*** Begin section ***
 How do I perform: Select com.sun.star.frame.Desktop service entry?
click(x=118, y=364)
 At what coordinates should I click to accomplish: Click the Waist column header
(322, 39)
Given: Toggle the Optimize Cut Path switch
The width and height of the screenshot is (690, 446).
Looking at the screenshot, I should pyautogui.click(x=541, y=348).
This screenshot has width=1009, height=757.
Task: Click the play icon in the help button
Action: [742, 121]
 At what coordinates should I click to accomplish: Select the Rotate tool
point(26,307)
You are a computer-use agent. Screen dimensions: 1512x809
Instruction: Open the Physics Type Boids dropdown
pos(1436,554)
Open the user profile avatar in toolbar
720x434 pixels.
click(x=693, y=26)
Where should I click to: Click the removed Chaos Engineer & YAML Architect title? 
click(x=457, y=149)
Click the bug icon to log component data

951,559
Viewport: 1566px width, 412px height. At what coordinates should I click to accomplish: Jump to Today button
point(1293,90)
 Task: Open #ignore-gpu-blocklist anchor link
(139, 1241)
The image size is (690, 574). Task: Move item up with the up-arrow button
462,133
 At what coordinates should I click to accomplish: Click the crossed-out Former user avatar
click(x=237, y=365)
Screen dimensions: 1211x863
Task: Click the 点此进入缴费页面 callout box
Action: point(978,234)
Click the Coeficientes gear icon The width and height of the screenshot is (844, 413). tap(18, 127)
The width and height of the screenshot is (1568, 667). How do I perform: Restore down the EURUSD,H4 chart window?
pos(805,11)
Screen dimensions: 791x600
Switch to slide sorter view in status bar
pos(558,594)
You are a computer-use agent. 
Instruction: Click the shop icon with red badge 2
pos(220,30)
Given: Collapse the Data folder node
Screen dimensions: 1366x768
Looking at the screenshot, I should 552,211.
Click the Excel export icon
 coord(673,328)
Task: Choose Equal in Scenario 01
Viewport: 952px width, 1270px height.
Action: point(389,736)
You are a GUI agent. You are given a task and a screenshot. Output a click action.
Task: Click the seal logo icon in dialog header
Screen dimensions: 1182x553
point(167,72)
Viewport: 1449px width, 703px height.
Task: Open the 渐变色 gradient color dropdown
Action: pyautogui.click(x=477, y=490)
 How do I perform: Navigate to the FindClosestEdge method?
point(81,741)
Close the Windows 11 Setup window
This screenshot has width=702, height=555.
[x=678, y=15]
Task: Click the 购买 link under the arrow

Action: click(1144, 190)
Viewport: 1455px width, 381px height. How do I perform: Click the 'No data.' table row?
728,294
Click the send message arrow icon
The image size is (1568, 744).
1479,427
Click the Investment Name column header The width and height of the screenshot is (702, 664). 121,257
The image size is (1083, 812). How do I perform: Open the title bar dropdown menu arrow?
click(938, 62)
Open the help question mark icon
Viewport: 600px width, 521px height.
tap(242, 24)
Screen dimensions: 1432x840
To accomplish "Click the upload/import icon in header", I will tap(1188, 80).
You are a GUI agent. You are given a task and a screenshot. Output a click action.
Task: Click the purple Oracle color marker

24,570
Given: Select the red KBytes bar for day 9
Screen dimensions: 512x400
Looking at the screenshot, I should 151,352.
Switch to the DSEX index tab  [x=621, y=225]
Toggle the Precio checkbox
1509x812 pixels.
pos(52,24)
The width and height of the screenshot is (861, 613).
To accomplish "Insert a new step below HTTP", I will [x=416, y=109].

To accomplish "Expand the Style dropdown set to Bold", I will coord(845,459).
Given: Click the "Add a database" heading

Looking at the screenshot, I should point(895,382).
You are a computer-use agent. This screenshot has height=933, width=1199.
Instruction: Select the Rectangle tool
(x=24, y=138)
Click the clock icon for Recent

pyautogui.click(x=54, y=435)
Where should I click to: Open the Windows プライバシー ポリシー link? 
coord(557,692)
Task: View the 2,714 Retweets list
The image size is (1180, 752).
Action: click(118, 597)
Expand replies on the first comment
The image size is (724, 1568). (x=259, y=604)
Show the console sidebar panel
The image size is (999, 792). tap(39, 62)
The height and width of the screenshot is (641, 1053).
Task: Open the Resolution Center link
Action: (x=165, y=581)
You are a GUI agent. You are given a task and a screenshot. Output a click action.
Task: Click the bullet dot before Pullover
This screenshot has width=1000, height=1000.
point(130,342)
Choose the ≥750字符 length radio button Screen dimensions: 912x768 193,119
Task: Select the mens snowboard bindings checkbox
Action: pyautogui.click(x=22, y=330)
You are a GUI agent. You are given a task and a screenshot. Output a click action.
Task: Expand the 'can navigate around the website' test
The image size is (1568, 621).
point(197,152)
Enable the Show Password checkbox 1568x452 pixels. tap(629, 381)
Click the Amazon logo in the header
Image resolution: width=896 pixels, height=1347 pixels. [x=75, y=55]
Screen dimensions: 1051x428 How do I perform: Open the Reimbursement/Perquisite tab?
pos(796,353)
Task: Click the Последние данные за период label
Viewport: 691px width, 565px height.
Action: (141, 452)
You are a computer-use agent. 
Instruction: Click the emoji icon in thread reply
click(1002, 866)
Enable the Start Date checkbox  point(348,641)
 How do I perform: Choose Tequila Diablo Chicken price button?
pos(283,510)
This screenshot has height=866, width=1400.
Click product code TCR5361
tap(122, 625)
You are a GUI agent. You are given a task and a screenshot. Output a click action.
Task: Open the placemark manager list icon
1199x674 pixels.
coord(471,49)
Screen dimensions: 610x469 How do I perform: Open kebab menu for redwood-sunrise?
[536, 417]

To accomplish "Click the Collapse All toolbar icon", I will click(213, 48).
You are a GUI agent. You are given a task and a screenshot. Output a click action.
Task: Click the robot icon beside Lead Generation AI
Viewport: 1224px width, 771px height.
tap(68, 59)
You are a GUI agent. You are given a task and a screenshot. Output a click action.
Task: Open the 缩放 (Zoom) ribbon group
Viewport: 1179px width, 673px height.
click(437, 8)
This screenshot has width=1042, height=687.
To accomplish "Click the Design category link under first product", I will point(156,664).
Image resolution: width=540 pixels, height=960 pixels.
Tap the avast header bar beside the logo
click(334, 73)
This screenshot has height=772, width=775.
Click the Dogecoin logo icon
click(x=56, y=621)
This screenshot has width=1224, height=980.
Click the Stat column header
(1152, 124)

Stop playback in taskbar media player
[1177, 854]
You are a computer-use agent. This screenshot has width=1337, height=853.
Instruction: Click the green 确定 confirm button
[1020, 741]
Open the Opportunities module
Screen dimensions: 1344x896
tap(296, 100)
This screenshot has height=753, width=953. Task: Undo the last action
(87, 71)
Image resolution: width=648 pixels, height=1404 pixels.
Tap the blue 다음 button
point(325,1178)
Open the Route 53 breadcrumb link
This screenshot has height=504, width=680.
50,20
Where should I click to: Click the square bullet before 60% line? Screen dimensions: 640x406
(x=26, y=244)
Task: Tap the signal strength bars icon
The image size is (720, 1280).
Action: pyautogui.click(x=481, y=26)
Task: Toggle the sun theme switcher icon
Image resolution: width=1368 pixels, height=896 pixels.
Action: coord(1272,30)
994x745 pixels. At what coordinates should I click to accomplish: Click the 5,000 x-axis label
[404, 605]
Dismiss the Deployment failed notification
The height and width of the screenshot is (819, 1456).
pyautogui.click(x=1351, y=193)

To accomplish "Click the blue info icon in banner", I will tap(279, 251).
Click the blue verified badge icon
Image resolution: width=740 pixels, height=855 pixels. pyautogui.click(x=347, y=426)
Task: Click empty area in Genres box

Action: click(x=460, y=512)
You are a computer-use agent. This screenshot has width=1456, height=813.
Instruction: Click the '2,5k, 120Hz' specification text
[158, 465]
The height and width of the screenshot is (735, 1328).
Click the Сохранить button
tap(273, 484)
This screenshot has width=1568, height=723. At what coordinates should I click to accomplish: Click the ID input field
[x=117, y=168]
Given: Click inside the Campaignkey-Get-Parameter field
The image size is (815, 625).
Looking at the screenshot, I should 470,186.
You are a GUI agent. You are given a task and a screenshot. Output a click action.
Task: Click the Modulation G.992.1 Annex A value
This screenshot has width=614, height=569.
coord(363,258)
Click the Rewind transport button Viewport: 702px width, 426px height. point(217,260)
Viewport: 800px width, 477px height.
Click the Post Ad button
*** End section ***
**Work instructions:**
Show the lines of the material that contain the word "Enable".

**Result of the exercise:**
Enable the Show Password checkbox 1568x452 pixels. tap(629, 381)
Enable the Start Date checkbox  point(348,641)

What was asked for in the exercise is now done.